TASK DESCRIPTION: Among the entries that follow, find the lines containing the string "Therapy" and copy them.

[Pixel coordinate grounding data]

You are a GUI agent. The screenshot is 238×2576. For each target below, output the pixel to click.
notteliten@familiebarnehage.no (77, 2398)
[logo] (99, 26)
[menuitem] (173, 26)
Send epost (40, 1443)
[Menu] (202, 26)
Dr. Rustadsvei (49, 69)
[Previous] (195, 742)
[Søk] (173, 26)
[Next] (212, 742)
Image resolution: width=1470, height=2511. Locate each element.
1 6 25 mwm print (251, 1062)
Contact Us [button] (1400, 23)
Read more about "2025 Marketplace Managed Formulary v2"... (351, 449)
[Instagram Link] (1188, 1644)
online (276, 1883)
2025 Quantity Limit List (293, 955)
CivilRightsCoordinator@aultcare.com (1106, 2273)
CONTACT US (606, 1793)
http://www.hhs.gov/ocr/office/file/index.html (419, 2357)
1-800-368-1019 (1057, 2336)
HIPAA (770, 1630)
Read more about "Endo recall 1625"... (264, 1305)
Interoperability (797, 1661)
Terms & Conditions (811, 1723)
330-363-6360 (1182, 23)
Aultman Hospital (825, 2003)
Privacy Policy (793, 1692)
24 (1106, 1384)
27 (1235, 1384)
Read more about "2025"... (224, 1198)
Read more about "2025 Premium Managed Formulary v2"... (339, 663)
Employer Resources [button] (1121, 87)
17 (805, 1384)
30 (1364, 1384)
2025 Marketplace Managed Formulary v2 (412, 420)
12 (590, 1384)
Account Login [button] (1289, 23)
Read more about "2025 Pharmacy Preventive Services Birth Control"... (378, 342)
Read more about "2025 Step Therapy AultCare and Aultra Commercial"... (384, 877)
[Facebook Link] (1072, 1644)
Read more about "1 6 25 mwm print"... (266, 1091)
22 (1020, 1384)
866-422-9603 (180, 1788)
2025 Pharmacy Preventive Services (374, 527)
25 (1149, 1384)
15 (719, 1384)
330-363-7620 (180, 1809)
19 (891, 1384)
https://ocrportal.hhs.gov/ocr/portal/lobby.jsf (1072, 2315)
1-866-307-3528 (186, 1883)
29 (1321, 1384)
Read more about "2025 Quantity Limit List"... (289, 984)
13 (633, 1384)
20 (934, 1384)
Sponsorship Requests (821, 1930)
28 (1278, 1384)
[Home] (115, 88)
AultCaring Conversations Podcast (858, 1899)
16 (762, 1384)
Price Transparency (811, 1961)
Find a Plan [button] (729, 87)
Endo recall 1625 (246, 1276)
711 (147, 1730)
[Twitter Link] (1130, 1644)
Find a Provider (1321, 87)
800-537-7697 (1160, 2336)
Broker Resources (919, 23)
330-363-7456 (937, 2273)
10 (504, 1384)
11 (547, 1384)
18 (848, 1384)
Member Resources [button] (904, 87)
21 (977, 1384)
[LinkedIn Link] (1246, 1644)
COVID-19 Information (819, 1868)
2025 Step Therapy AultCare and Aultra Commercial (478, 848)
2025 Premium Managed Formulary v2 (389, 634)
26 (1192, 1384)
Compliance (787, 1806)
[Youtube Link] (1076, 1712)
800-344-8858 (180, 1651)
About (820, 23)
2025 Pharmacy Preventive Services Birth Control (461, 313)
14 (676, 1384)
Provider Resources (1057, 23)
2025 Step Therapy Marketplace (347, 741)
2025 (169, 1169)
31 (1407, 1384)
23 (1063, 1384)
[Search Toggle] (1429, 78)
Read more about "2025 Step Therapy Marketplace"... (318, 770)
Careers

SOLUTION TO THE PROBLEM:
Read more about "2025 Step Therapy AultCare and Aultra Commercial"... (384, 877)
2025 Step Therapy AultCare and Aultra Commercial (478, 848)
2025 Step Therapy Marketplace (347, 741)
Read more about "2025 Step Therapy Marketplace"... (318, 770)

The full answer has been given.